Amy Adams, jedna z najbardziej zapracowanych aktorek Hollywood, nie chciała brać na siebie kolejnego zobowiązania, ale nie potrafiła oprzeć się scenariuszowi. - Naprawdę potrzebowałam odpoczynku, przerwy - wspomina Adams. - Chciałam pobyć mamą, odpocząć. Ale wtedy przeczytałam ten scenariusz. Ta historia przemówiła do mnie, pozwoliła mi spojrzeć na mnie samą z innej perspektywy. Poczułam, że po prostu muszę zrobić ten film. A Denis jest kolejnym powodem, dla którego nie mogłam odmówić. To, jak on odczytał tę historię, jest zbieżne z moim na nią spojrzeniem. On naprawdę chciał pokazać intymną historię kobiety, która zderza się z tymi niezwykłymi przestrzeniami science fiction. Tak pięknie opisał, co chciałby pokazać na ekranie, włącznie z postaciami spoza naszego świata i sposobem komunikacji, języka. To niezwykły reżyser, wizjoner, ktoś bardzo wyjątkowy. Także jako człowiek.

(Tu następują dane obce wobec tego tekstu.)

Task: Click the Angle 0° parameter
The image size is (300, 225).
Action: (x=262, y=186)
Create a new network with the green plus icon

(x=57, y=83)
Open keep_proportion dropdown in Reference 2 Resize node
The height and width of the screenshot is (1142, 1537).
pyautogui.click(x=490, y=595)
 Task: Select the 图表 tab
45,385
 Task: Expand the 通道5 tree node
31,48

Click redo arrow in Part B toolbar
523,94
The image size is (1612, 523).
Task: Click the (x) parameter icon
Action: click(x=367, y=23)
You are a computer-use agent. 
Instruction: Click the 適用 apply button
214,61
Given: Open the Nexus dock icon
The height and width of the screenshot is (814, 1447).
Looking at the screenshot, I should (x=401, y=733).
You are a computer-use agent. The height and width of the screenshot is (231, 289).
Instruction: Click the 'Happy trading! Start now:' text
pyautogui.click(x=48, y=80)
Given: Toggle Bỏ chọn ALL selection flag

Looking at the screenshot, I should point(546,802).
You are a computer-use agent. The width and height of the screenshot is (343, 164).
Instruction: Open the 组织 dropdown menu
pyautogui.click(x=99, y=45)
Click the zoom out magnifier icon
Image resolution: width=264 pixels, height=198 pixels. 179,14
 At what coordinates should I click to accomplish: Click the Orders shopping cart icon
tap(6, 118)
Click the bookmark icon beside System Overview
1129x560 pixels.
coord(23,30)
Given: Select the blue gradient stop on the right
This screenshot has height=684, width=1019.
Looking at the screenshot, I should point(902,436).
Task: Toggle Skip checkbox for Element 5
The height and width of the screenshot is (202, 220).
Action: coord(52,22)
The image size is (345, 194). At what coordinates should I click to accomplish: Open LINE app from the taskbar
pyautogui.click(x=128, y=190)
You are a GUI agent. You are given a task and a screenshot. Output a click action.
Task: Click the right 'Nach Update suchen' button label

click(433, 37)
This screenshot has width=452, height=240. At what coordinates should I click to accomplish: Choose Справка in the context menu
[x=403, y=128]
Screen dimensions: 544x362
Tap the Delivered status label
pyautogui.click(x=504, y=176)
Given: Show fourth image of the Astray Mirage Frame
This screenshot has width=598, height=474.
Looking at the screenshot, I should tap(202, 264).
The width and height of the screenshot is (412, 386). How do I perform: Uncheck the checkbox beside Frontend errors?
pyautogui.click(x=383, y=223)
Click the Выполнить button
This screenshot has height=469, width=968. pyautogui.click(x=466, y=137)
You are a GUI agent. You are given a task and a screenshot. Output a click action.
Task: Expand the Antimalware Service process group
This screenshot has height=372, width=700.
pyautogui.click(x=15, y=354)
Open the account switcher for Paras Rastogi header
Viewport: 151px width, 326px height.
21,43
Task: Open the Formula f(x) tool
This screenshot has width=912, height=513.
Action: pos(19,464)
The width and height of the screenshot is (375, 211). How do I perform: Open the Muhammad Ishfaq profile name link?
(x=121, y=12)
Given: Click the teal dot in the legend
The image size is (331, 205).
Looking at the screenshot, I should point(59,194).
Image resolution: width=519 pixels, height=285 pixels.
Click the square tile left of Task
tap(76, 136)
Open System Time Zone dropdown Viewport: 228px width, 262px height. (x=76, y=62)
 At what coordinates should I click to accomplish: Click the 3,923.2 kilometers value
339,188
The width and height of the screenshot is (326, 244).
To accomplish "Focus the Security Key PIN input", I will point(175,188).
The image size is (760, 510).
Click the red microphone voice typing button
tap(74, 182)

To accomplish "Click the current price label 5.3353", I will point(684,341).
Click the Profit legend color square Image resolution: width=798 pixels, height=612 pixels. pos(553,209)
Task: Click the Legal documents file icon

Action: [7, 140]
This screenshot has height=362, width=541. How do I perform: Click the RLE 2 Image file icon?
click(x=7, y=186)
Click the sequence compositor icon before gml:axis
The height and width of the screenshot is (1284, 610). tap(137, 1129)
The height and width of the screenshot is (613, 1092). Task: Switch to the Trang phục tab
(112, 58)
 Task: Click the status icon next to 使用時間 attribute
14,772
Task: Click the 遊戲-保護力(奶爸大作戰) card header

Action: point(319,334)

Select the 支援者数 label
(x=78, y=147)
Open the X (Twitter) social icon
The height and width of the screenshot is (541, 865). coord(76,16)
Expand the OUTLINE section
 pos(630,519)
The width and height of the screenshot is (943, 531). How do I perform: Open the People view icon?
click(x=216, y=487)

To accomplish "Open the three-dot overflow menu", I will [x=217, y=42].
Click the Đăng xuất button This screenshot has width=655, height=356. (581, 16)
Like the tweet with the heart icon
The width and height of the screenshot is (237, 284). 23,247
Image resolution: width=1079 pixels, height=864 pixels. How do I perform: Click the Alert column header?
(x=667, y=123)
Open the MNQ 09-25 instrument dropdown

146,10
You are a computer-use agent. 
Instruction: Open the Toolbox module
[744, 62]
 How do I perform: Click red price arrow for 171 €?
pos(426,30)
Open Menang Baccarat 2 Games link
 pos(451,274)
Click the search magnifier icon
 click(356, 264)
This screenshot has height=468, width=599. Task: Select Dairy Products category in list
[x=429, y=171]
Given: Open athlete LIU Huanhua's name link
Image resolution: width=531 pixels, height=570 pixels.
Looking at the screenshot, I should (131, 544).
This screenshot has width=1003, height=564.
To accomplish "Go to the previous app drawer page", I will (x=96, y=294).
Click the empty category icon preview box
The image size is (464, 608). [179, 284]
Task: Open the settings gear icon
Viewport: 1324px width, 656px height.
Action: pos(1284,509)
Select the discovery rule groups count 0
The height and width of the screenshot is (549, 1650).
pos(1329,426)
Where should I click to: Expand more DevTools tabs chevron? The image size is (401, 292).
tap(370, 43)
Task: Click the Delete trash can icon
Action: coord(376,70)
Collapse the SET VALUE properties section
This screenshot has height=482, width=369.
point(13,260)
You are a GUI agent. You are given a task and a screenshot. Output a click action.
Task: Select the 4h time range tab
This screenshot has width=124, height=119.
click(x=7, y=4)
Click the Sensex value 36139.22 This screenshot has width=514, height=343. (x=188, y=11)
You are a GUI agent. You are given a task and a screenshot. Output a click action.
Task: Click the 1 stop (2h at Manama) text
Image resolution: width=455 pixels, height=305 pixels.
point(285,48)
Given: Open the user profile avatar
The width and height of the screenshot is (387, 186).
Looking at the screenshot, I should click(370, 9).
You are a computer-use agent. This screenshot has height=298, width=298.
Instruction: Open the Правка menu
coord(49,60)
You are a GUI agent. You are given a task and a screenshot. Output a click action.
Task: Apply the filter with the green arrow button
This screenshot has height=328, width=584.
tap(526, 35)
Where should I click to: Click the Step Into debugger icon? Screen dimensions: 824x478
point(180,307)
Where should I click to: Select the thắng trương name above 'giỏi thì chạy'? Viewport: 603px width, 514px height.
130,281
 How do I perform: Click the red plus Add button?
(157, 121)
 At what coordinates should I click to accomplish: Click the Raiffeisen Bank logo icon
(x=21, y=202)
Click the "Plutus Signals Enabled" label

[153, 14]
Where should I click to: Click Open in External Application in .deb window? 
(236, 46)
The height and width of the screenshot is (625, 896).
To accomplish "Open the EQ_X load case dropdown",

Rolę Iana Donnelly'ego otrzymał Jeremy Renner, aktor kojarzony z rolami w kinie akcji. - Rzeczywiście, to aktor kojarzący się raczej z filmami o Avengersach czy Bournie. Sądzę, że spodobało mu się wyzwanie, jakie przed nim postawiłem - opowiada Villeneuve. - Poza tym to nie pierwsza jego współpraca z Amy Adams, a na ekranie rzeczywiście tworzą doskonały duet. Zresztą od dawna chciałem z nim pracować. Jego rolą jest wsparcie postaci granej przez Amy. Jestem porażony jego talentem i instynktowną grą aktorską. Film wiele mu zawdzięcza, Jeremy wprowadził do niego dynamikę i humor.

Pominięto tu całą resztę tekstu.